The place was small and brightly lit, and smelled delicious. That reminded me that I hadn’t eaten anything since coffee and toast with Joe this morning, eleven long hours ago. Something dancy was playing over the sound system, and three men in work clothes were hunched over one of the small tables, eating tacos and refried beans.
The woman behind the counter was in her late twenties, with auburn hair in a ponytail and various tats on what I could see of her arms, mostly of the hearts-and-butterflies variety.
She looked at us, but her big brown eyes swung to my partner.
“What can I get for you?” she asked.
“We’re with the SFPD.” Conklin smiled, introduced us, asked the woman for her name.
“Lucinda. Drucker.”
He said, “We have a few questions for you, Ms. Drucker.”
“Questions for
me
?”
I stepped in and showed her the photo of Denny on my phone. I asked, “Do you know this man?”
She scrutinized the photo, and I swiped the screen, showing more photos from the same set the ATM had shot of the parking lot. Finally she said, “I think that’s Denny.”
“Last name?”
“Lopez.”
I said, “Denny works here?”
“Denny’s my boyfriend. What’s wrong? Why do you need to know?”
I said, “Denny was seen with a vehicle like the one across the street. It was parked near a crime scene. He may have seen something that could help us with our investigation.”

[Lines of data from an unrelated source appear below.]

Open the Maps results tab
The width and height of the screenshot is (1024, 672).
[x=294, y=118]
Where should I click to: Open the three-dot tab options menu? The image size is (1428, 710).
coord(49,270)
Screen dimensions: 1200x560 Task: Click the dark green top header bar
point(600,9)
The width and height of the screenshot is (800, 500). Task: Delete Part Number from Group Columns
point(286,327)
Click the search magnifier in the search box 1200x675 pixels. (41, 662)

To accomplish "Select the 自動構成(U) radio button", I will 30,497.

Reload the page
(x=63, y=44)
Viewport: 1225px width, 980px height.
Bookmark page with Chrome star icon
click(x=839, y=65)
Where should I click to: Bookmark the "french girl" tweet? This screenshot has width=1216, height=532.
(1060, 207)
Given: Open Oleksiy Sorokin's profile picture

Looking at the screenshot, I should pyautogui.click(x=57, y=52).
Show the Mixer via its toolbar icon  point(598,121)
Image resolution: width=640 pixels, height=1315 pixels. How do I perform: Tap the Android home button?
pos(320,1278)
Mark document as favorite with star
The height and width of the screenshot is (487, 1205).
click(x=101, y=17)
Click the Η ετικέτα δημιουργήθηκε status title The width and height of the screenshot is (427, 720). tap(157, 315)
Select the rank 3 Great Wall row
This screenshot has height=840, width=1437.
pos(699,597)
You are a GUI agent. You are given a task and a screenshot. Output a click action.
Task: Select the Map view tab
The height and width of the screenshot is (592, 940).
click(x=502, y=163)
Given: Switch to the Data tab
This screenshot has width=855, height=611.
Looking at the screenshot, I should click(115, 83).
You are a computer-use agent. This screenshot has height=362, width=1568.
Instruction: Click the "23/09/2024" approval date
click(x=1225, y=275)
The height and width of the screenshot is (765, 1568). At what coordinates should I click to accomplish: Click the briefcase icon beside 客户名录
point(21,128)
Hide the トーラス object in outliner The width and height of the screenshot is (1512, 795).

A dark-haired man with a tattoo of a wolf on the side of his neck came out of the kitchen and into the small main room. He wore a stained white apron over his T-shirt and jeans and was drying his hands on a dish towel. This had to be Jose Martinez, the taco shop’s proprietor and owner of the matching SUV.
Conklin and I were both wearing SFPD Windbreakers. Martinez noticed, scowled, and said, “Can I help you?”
Lucinda said, “I got this, Jose. It’s personal. I need to take a smoke break, okay?”
The boss said to me, “This is my shop. Did she do something wrong?”
“We’re doing an investigation, and Lucinda may know a witness who can help us out.”
He was going to go nuts when I told him we were going to impound his vehicle, but I wasn’t ready to disclose that yet. First we needed Lucinda to talk about Denny.
He said to Lucinda, “Your boyfriend get into an accident with my car?”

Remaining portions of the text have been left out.